Si' e' vero, alcune cose sono cambiate e perdute per sempre, ma secondo me sono cose di secondo piano.
Ogni epoca e ogni generazione ha l'ambizione di rappresentare la svolta nella storia, svolte che poi si dimostrano sempre parziali o specifiche di un campo e che quasi mai risultano tali dopo 50 anni.
Un po' di cose sono cambiate in questi ultimi 5 anni, la bolla del credito scoppiata nel 2008 ha messo in evidenza le contraddizioni del nostro sistema economico e ha messo a nudo alcuni problemi. Da qui a dire che questo a cambiato per sempre il nostro modo di vivere mi sembra un po' esagerato.
Ovviamente non mi riferisco al singolo che perde il lavoro, per lui e' per la sua famiglia e' cambiato tutto, ma avere la disoccupazione al 9% o al 12% e' davvero la fine del mondo? O piuttosto deve essere uno sprone a tirarsi su le maniche e rimettere la nostra societa' (volevo scrivere il nostro Paese ma parlare solo di Italia di questi tempi mi sembra un orizzonte un po' limitato).
E proprio questo il punto. Nulla e' ancora perduto, ma davanti abbiamo due scelte: lasciarci scivilare lungo la china di una curva che qualcuno ha tracciato su un foglio di carta, ma che vale quanto un modo di dire di mia nonna, o combattere il fatalismo e una certa stampa che ci vorrebbe tutti spacciati e riprenderci cio' che e' nostro.

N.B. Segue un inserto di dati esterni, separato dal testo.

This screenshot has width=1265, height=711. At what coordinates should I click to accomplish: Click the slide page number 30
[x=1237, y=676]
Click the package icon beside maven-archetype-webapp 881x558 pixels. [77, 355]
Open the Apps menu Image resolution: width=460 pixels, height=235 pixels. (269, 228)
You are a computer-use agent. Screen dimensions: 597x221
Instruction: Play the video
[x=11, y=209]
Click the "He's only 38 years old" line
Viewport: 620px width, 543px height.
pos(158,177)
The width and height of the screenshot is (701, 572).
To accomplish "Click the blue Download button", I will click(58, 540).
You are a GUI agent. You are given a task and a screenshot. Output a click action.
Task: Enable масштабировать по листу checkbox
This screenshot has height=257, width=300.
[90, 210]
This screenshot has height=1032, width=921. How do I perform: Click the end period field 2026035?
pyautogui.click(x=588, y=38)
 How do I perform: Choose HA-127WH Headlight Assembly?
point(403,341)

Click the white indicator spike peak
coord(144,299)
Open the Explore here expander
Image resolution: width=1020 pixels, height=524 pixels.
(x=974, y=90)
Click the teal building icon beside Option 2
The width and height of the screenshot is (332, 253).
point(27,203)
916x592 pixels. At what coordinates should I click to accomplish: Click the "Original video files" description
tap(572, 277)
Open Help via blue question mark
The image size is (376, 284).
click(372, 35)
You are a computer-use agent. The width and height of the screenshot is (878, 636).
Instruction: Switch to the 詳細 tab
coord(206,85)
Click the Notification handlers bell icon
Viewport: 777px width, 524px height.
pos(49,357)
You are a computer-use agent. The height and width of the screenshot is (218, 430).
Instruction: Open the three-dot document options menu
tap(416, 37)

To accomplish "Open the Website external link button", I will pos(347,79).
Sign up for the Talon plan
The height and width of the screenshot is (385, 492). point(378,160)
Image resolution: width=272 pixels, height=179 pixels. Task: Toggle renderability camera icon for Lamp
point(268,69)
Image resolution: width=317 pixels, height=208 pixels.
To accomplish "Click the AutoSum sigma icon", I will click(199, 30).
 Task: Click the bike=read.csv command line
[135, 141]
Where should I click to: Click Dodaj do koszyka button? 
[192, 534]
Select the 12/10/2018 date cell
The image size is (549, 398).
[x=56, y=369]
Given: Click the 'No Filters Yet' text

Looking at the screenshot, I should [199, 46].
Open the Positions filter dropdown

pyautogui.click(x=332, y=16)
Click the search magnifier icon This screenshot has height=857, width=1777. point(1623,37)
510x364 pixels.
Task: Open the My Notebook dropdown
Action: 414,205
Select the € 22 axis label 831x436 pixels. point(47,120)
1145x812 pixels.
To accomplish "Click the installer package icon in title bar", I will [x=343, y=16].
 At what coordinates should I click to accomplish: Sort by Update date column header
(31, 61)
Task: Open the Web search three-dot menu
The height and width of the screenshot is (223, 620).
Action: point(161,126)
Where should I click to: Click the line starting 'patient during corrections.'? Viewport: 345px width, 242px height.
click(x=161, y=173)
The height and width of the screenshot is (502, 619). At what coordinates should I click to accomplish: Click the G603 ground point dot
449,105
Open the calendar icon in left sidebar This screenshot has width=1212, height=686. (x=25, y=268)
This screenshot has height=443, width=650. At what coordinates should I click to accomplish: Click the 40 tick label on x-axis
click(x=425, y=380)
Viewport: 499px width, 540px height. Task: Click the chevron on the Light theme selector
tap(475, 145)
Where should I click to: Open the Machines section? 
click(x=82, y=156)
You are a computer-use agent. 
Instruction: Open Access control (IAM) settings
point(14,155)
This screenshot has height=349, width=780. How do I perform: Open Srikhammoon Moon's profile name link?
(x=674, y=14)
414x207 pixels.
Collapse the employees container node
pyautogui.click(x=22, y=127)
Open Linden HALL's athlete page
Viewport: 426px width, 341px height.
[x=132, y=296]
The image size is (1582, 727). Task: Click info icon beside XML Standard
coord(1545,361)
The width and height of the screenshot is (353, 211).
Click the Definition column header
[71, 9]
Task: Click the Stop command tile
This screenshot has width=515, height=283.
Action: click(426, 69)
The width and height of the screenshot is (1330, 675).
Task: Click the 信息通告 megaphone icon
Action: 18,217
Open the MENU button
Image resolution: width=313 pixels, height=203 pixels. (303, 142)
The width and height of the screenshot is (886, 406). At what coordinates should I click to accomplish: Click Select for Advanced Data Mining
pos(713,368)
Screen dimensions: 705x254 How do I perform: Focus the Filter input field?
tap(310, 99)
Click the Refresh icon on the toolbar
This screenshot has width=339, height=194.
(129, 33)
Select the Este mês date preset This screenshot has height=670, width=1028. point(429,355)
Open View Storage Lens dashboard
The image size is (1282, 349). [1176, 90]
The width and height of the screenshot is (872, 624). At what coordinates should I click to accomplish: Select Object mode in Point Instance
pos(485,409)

Cosa vuol dire "riprenderci cio' che e' nostro" dira' qualcuno. Provo a fare un esempio. Lee istituzioni a noi piu' vicine, i Comuni, vertono in uno stato disastroso dal punto di vista politico, da un lato ci sono i vecchi amministratori (piu' dal punto di vista politico che anagrafico) che cercano di difendere la loro posizione, ma che ormai non sono piu' al passo con i tempi, dall'altra un orda di dilettanti che pensano di avere assolutamente ragione e gli altri sono tutti cretini perche' non sono d'accordo con loro. Peccato che quando vengono messi alla prova non sanno neanche da che parte cominiciare.
Cosa significa "riprenderci cio' che e' nostro" in questo contesto? Singnifica che i vecchi amministratori devono accettare con ragionevolezza e serena pace che hanno fatto il loro tempo e che il loro compito ora e' quello di distribuire e capitalizzare le loro conoscenze, dall'altro tutti gli altri, tutti noi, dobbiamo investire in conoscenza, formazione e, sempre che quest'ultima si possa insegnare, in umilta'. Torniamo ad impegnarci, ma non facciamolo come coloro che armati di lancia si gettano contro le mitragliatrici. Organizziamoci, costruiamo una rete, costruiamo rapporti di fiducia, costruiamo una comunita'.
Riprendiamoci cio' che e' nostro, alziamo la testa, ma facciamolo insieme con intelligenza.